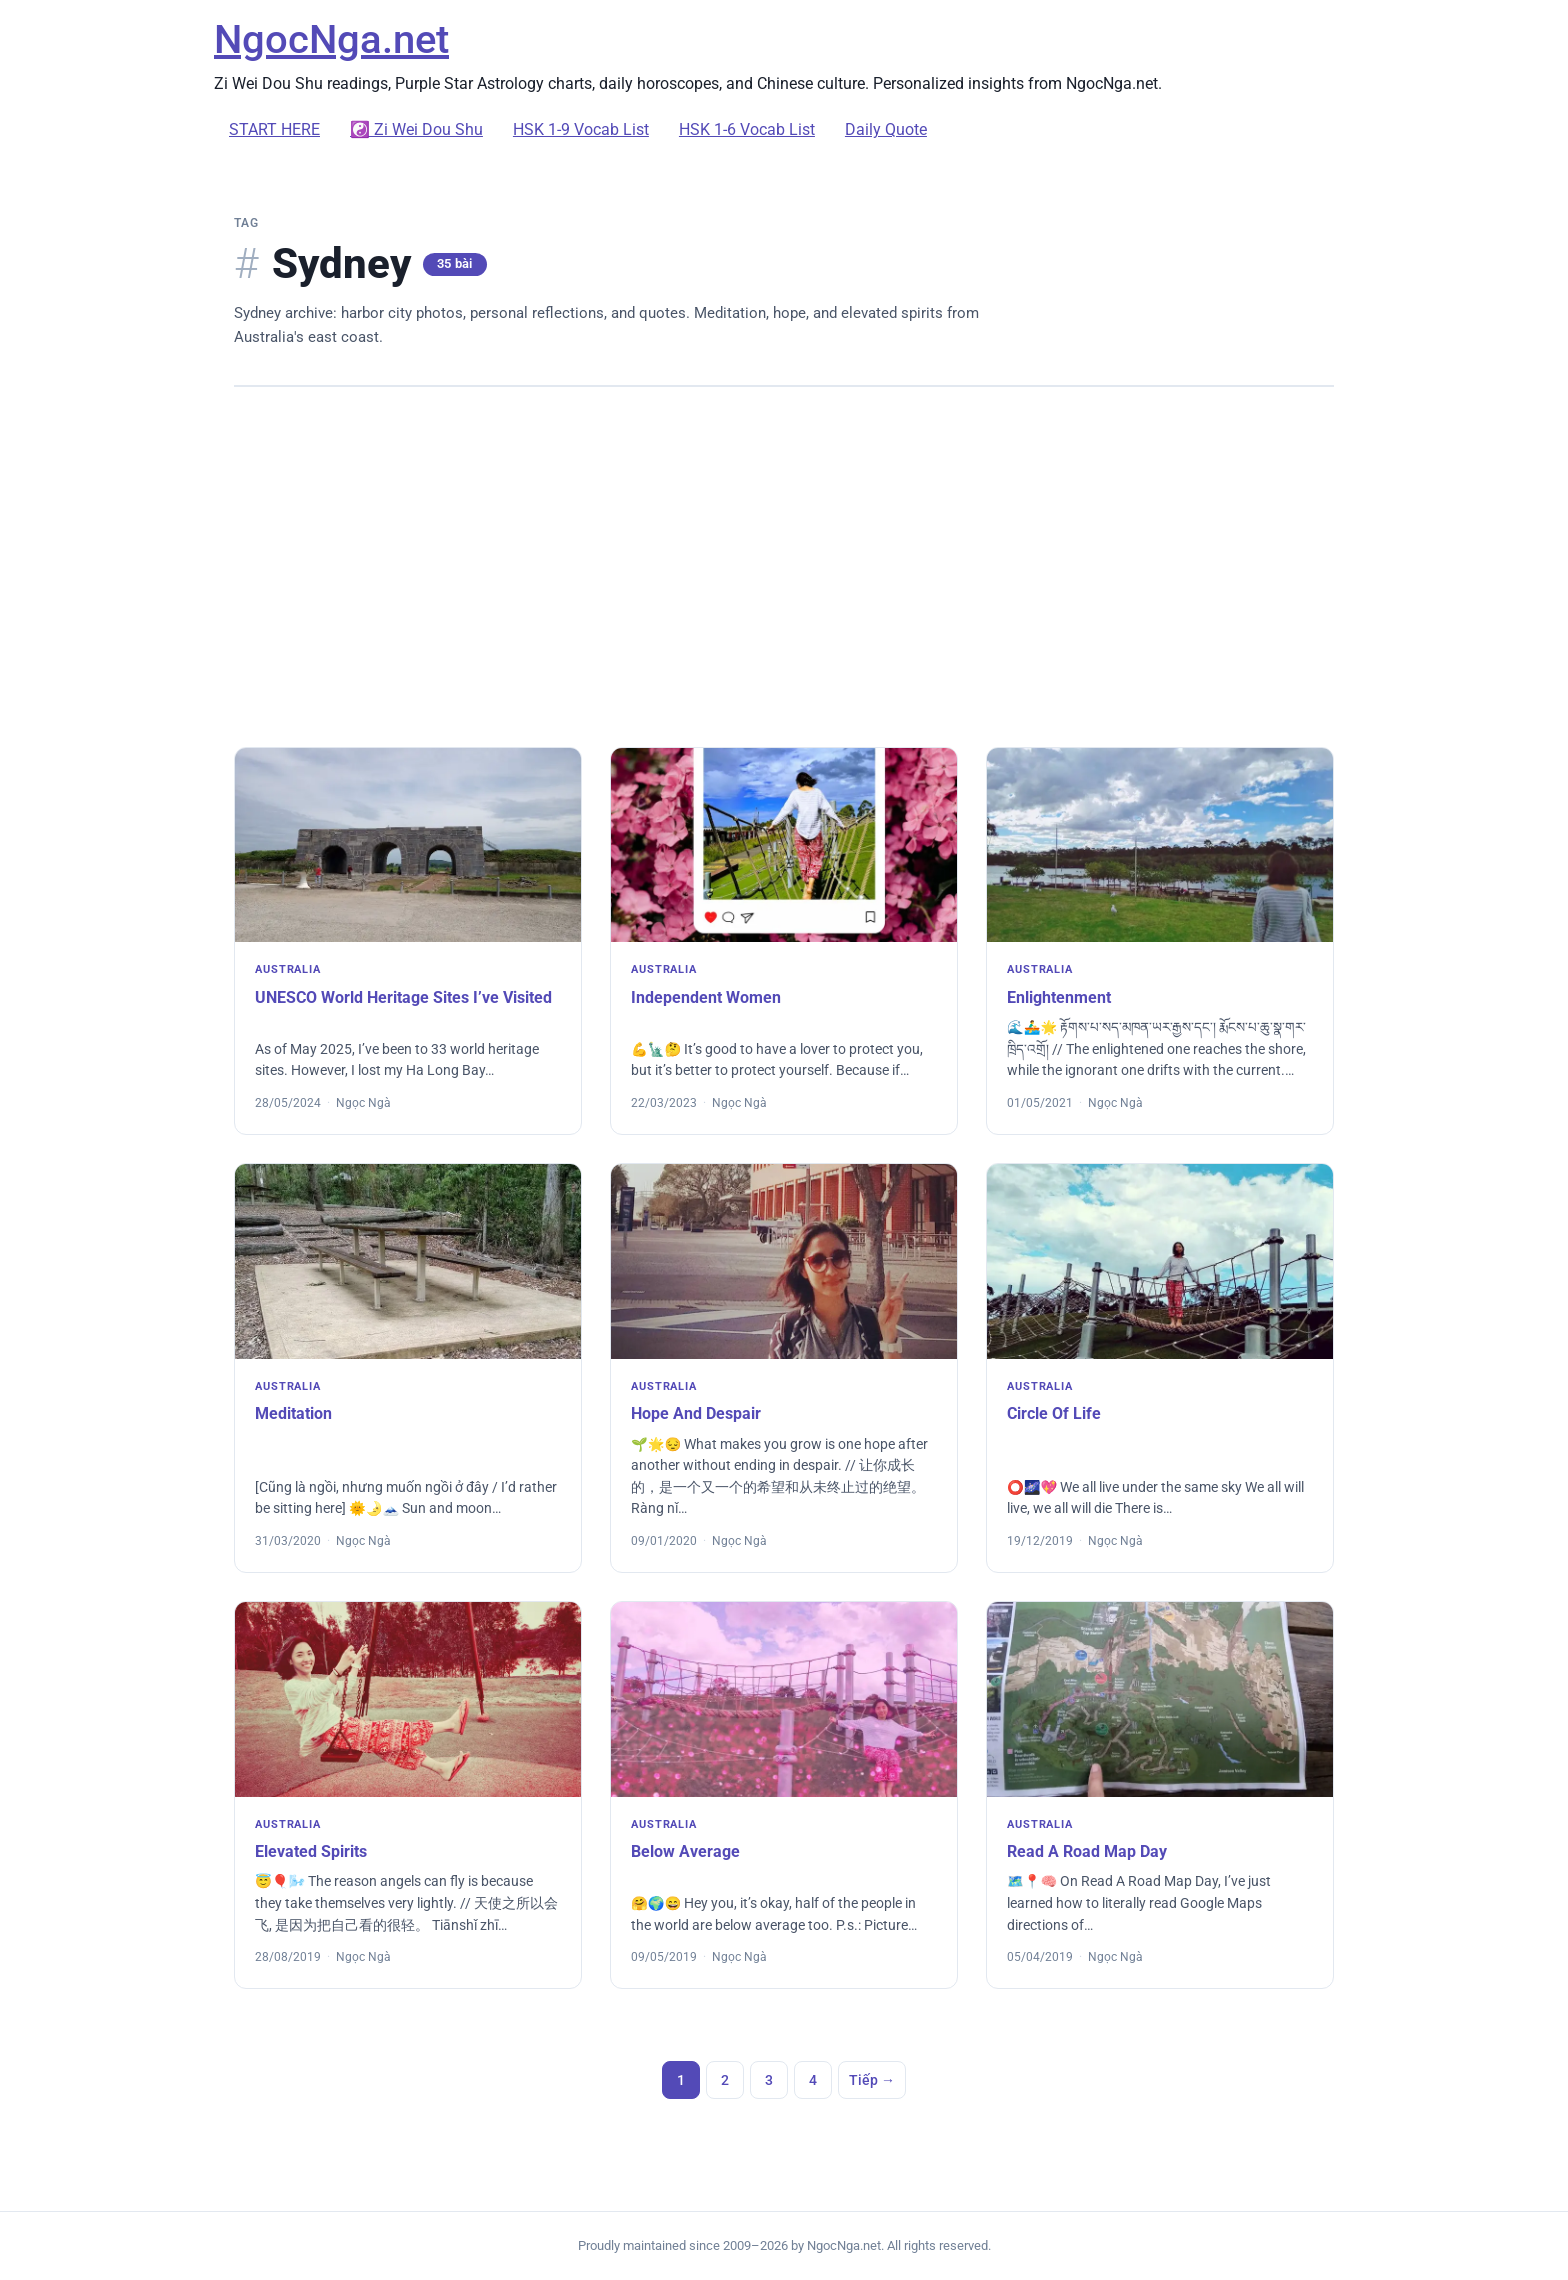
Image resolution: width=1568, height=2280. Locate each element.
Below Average (685, 1851)
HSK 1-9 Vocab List (581, 129)
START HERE (274, 129)
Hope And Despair (696, 1413)
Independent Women (706, 997)
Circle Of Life (1054, 1413)
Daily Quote (886, 129)
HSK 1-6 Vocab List (747, 129)
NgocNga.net (331, 39)
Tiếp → (872, 2080)
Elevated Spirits (311, 1851)
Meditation (293, 1413)
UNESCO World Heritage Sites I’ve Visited (403, 997)
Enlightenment (1059, 997)
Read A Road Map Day (1087, 1851)
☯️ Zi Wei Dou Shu (416, 129)
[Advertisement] (784, 567)
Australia (288, 969)
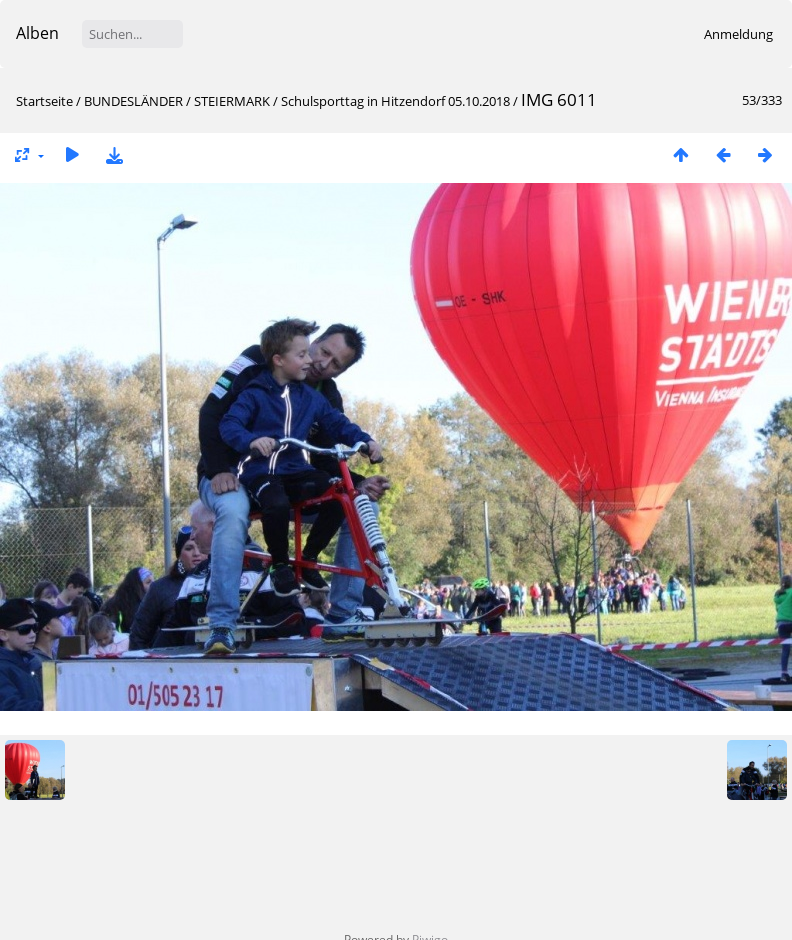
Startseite (44, 101)
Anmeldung (738, 34)
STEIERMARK (232, 101)
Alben (37, 33)
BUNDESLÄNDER (133, 101)
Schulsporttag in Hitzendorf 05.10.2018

→ **What this task involves**
Copy every line of the listing above into your reply without changing a character, but leave out the pictures.

→ **Exercise result**
Image resolution: width=1568, height=2280. Locate each element.
Below Average (685, 1851)
HSK 1-9 Vocab List (581, 129)
START HERE (274, 129)
Hope And Despair (696, 1413)
Independent Women (706, 997)
Circle Of Life (1054, 1413)
Daily Quote (886, 129)
HSK 1-6 Vocab List (747, 129)
NgocNga.net (331, 39)
Tiếp → (872, 2080)
Elevated Spirits (311, 1851)
Meditation (293, 1413)
UNESCO World Heritage Sites I’ve Visited (403, 997)
Enlightenment (1059, 997)
Read A Road Map Day (1087, 1851)
☯️ Zi Wei Dou Shu (416, 129)
[Advertisement] (784, 567)
Australia (288, 969)
Startseite (44, 101)
Anmeldung (738, 34)
STEIERMARK (232, 101)
Alben (37, 33)
BUNDESLÄNDER (133, 101)
Schulsporttag in Hitzendorf 05.10.2018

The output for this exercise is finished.